--- Recorded information Enclosed Below ---

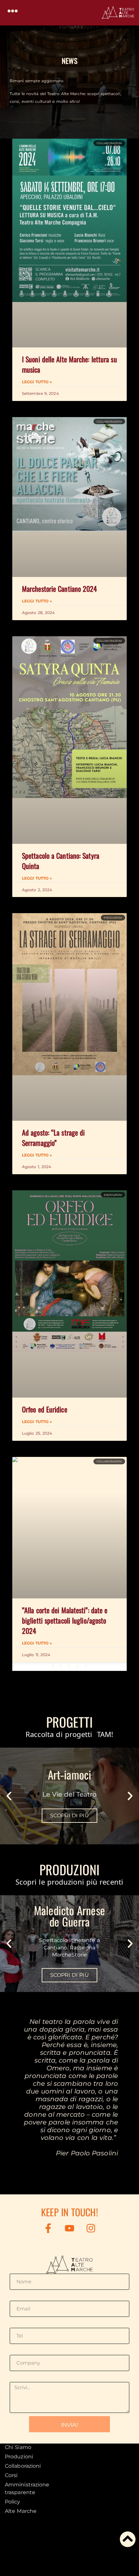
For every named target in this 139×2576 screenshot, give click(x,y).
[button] (12, 11)
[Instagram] (91, 2228)
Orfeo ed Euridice (44, 1409)
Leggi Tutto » (37, 381)
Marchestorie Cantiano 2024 (59, 588)
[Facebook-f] (48, 2228)
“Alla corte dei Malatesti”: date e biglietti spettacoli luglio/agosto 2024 (64, 1620)
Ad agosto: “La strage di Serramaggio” (53, 1137)
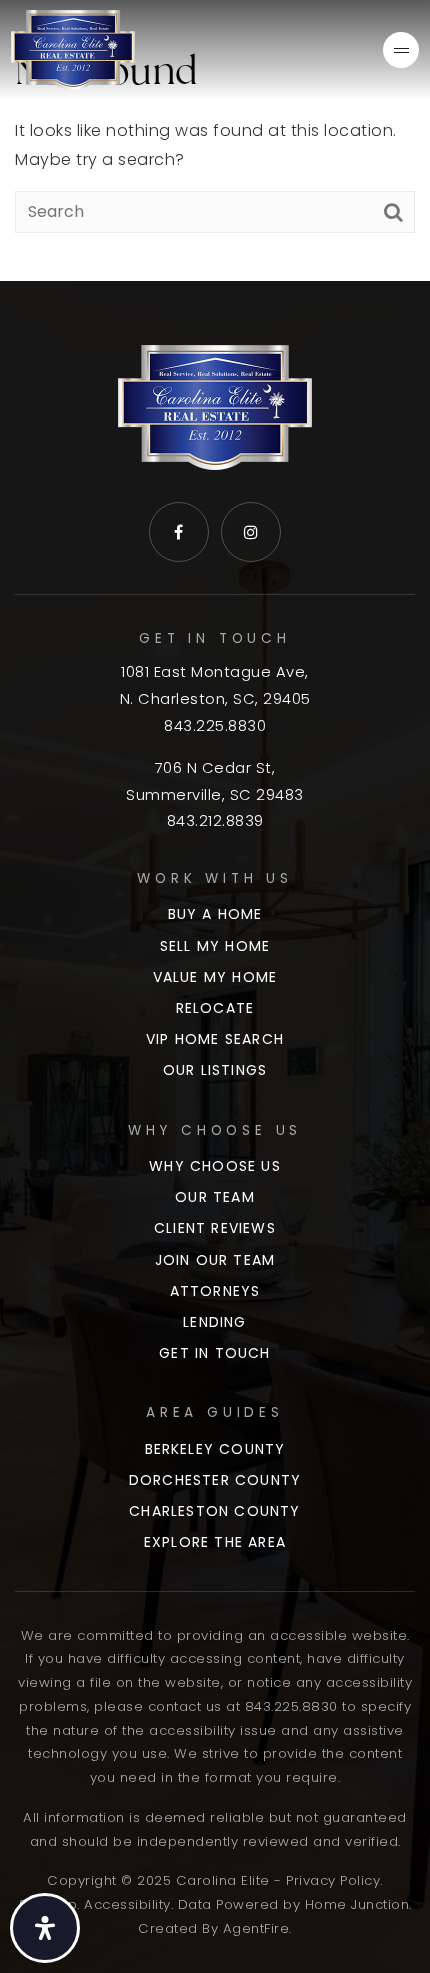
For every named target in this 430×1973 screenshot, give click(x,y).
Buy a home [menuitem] (215, 914)
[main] (215, 140)
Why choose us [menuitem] (215, 1166)
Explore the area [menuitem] (215, 1542)
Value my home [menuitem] (215, 977)
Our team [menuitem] (215, 1197)
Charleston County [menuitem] (214, 1511)
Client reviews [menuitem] (215, 1228)
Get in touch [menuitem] (214, 1353)
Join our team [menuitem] (215, 1260)
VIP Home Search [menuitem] (215, 1039)
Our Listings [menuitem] (215, 1070)
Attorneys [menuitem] (215, 1291)
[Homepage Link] (73, 48)
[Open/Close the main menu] (401, 50)
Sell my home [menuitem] (215, 946)
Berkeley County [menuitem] (215, 1449)
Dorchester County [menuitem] (215, 1480)
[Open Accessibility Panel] (45, 1928)
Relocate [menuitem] (215, 1008)
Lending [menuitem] (214, 1322)
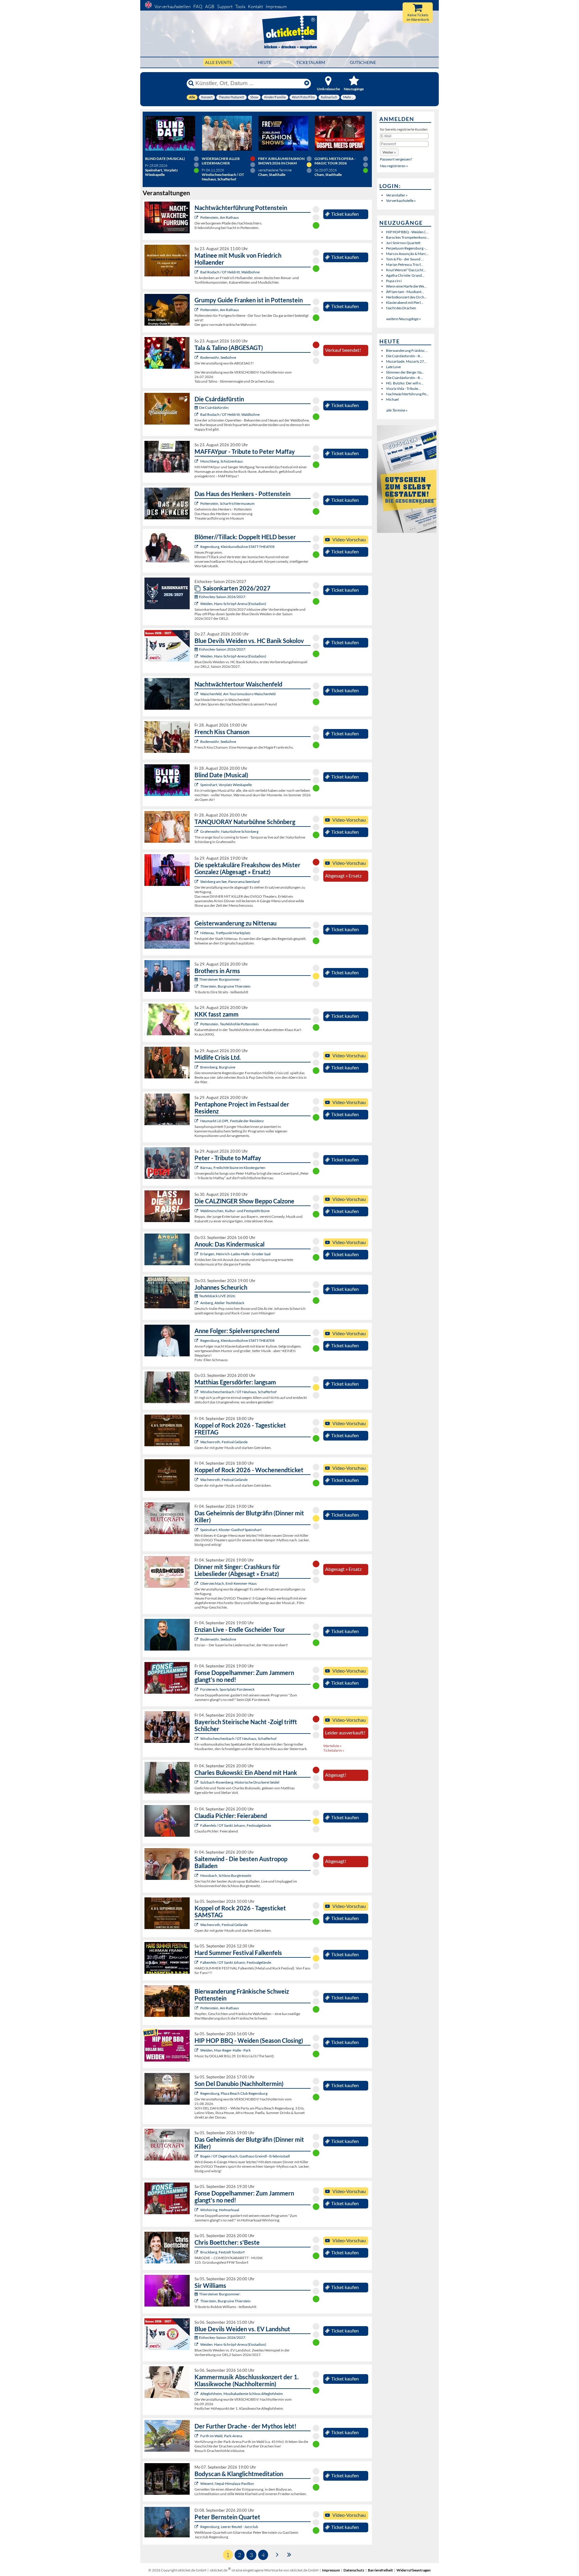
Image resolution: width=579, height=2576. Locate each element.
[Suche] (191, 83)
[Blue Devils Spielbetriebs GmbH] (197, 603)
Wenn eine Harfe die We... (406, 286)
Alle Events (218, 62)
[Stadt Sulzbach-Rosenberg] (197, 1782)
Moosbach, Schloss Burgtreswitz (226, 1875)
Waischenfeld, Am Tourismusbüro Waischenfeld (238, 694)
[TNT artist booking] (197, 831)
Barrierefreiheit (380, 2570)
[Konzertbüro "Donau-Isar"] (197, 2252)
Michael (392, 399)
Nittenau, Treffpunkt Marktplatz (225, 933)
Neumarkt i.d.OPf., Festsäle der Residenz (232, 1121)
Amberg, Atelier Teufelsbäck (222, 1303)
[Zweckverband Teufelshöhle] (197, 1024)
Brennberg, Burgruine (217, 1067)
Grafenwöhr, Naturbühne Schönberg (229, 831)
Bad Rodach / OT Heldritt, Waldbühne (230, 272)
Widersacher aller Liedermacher (221, 160)
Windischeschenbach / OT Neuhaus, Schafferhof (238, 1392)
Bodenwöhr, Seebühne (218, 357)
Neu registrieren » (394, 166)
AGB (209, 6)
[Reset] (307, 83)
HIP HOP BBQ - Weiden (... (407, 232)
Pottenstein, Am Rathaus (219, 217)
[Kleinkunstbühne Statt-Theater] (197, 546)
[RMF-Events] (197, 1254)
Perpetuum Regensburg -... (407, 248)
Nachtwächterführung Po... (407, 394)
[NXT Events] (197, 2050)
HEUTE (264, 62)
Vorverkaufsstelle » (401, 200)
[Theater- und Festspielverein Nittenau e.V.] (197, 933)
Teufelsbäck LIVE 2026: (217, 1296)
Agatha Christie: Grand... (405, 275)
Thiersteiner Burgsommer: (220, 979)
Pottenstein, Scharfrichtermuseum (227, 503)
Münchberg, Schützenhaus (221, 461)
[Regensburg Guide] (197, 2093)
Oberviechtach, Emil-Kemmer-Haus (228, 1583)
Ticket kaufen (345, 214)
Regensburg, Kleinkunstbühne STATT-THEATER (237, 546)
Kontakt (255, 6)
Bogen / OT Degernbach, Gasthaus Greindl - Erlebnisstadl (245, 2156)
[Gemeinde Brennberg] (197, 1067)
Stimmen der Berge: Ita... (405, 372)
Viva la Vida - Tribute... (403, 388)
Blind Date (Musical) (165, 158)
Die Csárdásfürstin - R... (404, 356)
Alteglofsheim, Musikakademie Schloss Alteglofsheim (241, 2393)
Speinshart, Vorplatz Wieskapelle (226, 784)
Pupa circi (394, 281)
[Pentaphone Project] (197, 1121)
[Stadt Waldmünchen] (197, 1210)
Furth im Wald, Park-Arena (221, 2436)
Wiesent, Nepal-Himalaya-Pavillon (227, 2483)
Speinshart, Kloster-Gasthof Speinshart (230, 1529)
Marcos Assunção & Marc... (407, 253)
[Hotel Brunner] (197, 1303)
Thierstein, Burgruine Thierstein (225, 986)
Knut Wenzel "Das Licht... (406, 270)
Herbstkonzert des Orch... (406, 297)
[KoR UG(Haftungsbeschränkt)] (197, 1442)
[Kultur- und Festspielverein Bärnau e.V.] (197, 1167)
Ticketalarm (310, 62)
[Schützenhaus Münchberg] (197, 461)
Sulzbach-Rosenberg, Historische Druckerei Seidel (239, 1782)
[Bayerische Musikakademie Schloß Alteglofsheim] (197, 2393)
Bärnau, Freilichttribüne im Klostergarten (232, 1167)
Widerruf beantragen (414, 2570)
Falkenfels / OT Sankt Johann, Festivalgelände (235, 1825)
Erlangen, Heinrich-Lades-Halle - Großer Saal (235, 1254)
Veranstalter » (397, 195)
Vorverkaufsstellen (172, 6)
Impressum (276, 6)
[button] (389, 152)
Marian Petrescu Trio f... (404, 264)
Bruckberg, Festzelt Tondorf (222, 2252)
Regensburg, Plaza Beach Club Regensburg (233, 2093)
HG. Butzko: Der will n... (404, 383)
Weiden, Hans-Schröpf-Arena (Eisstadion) (233, 603)
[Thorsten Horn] (197, 1875)
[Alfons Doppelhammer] (197, 1689)
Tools (240, 6)
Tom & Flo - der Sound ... (405, 259)
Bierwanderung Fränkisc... (407, 350)
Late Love (393, 367)
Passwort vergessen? (396, 159)
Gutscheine (363, 62)
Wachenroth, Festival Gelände (224, 1442)
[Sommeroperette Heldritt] (197, 272)
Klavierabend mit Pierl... (404, 302)
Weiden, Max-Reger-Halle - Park (225, 2050)
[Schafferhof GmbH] (197, 1392)
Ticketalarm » (333, 1750)
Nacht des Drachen (401, 308)
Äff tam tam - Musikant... (405, 291)
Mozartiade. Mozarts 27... (406, 361)
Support (225, 6)
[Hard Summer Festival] (197, 1825)
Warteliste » (332, 1745)
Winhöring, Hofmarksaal (219, 2210)
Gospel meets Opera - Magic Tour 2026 (335, 160)
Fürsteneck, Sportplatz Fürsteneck (227, 1689)
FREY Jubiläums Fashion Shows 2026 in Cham (281, 160)
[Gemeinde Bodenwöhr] (197, 357)
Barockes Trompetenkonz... (407, 237)
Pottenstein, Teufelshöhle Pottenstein (229, 1024)
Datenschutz (353, 2570)
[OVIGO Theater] (197, 784)
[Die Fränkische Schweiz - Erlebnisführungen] (197, 217)
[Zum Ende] (289, 2554)
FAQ (197, 6)
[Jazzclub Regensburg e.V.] (197, 2526)
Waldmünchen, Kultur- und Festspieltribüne (235, 1210)
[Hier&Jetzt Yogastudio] (197, 2483)
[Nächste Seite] (277, 2554)
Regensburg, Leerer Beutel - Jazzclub (229, 2526)
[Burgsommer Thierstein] (197, 986)
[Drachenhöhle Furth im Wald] (197, 2436)
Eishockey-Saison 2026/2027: (222, 596)
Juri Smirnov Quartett (403, 242)
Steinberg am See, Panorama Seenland (230, 881)
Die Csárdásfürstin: (214, 407)
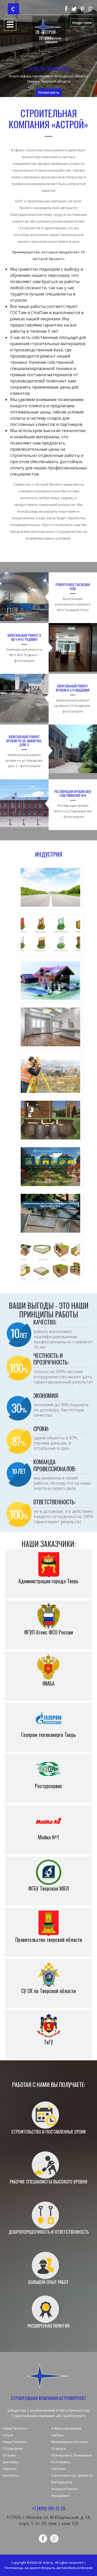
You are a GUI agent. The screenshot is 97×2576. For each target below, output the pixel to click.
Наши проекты (15, 2428)
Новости (10, 2468)
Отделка (58, 2448)
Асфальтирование (66, 2428)
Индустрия (82, 22)
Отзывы (9, 2455)
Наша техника (14, 2441)
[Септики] (50, 1120)
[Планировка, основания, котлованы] (50, 1074)
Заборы (57, 2435)
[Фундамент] (50, 1260)
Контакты (11, 2475)
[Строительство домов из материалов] (50, 1167)
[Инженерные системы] (50, 981)
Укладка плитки (64, 2488)
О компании (13, 2448)
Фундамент (60, 2495)
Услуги (8, 2435)
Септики (58, 2468)
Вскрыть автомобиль (59, 2567)
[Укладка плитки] (50, 1213)
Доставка (10, 2462)
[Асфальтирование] (50, 887)
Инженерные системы (69, 2441)
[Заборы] (50, 934)
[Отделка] (50, 1027)
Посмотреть (48, 92)
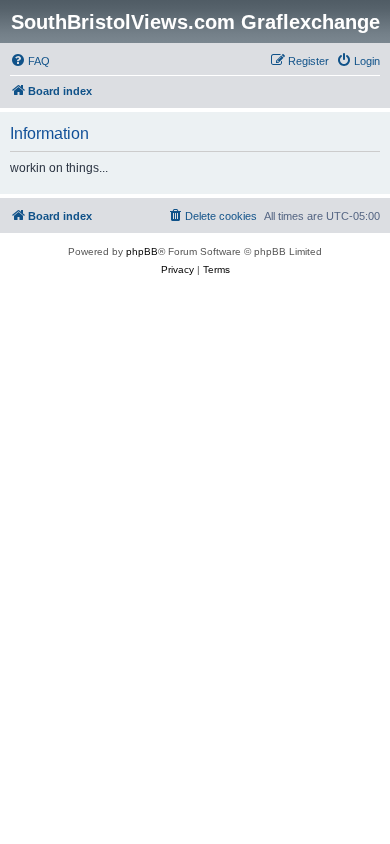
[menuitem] (30, 61)
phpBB (142, 251)
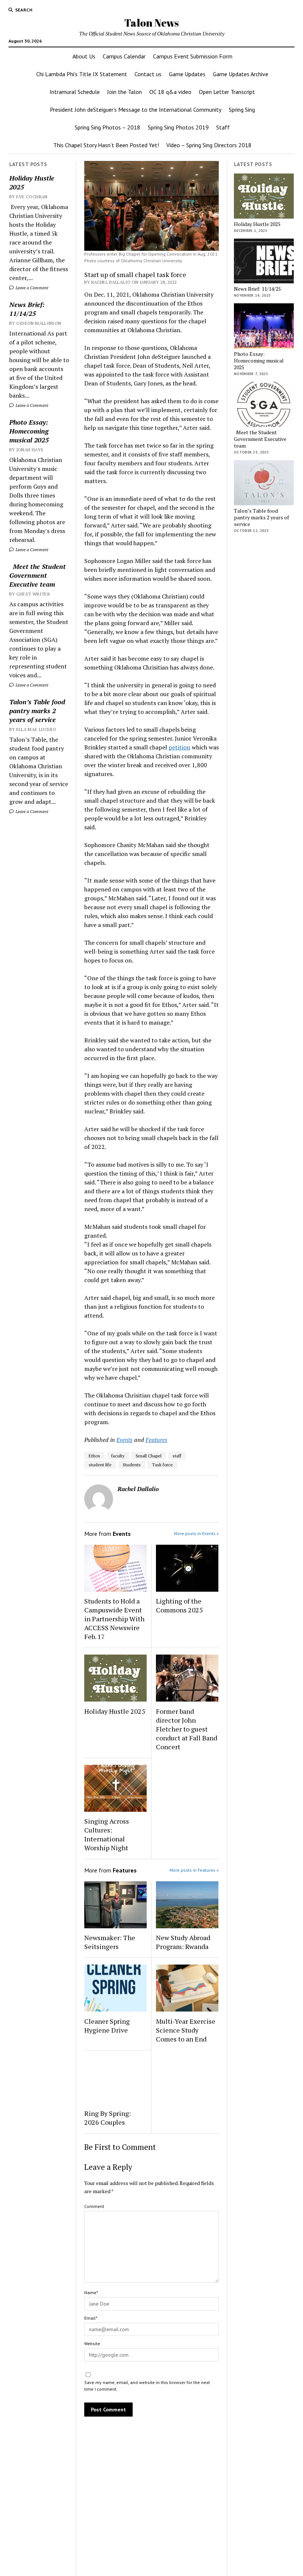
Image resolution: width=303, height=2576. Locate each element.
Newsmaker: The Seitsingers (109, 1942)
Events (124, 1440)
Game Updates (187, 74)
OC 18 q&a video (170, 91)
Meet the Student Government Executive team (37, 575)
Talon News (151, 23)
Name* (91, 2292)
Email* (90, 2318)
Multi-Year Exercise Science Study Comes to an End (185, 2030)
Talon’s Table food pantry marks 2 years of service (37, 710)
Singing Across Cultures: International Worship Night (106, 1834)
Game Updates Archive (240, 74)
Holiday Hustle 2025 (31, 182)
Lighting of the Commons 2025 (179, 1605)
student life (100, 1464)
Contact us (148, 74)
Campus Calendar (124, 56)
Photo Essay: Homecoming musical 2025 (29, 431)
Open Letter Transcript (227, 91)
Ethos (94, 1456)
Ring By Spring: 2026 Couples (107, 2118)
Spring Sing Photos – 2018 (107, 127)
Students (132, 1464)
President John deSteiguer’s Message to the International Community (135, 109)
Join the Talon (124, 91)
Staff (223, 127)
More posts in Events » (196, 1533)
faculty (118, 1456)
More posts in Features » (194, 1870)
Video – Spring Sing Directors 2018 (209, 145)
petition (179, 747)
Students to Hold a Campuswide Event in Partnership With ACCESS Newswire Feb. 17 (114, 1618)
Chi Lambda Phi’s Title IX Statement (81, 74)
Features (156, 1440)
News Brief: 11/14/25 (27, 309)
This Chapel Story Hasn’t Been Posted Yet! (106, 145)
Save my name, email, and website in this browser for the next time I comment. (147, 2386)
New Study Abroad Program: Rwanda (183, 1942)
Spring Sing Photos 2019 (178, 127)
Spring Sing (242, 109)
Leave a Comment (31, 287)
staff (177, 1456)
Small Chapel (148, 1456)
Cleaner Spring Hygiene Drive (107, 2025)
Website (92, 2343)
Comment (94, 2206)
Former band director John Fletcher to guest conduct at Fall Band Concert (186, 1729)
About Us (83, 56)
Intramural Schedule (75, 91)
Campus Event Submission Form (192, 56)
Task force (162, 1464)
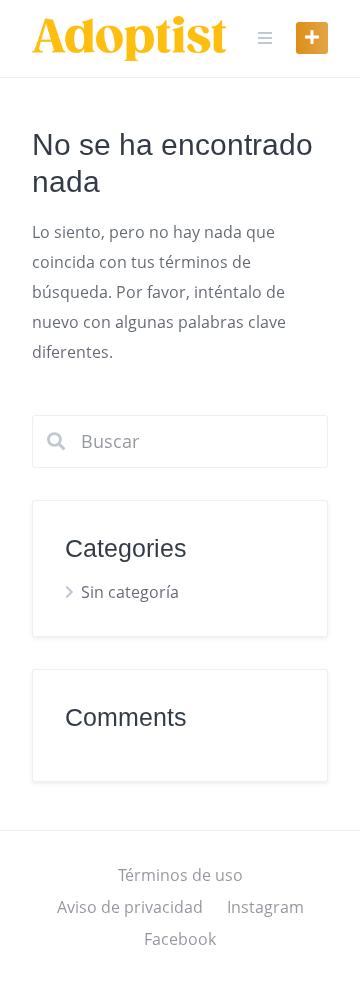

--- End of Enclosed Recorded information ---

*Task instructions*
Word for word, retype the lines in the entries above that run from the one with "[Асфальтирование] (50, 887)" through the one with "Game Updates (187, 74)". Both ends count; pictures do not.

*Response for this exercise*
[Асфальтирование] (50, 887)
Инженерные системы (69, 2441)
[Заборы] (50, 934)
[Отделка] (50, 1027)
Посмотреть (48, 92)
[menuitem] (30, 61)
phpBB (142, 251)
Image resolution: width=303, height=2576. Locate each element.
Newsmaker: The Seitsingers (109, 1942)
Events (124, 1440)
Game Updates (187, 74)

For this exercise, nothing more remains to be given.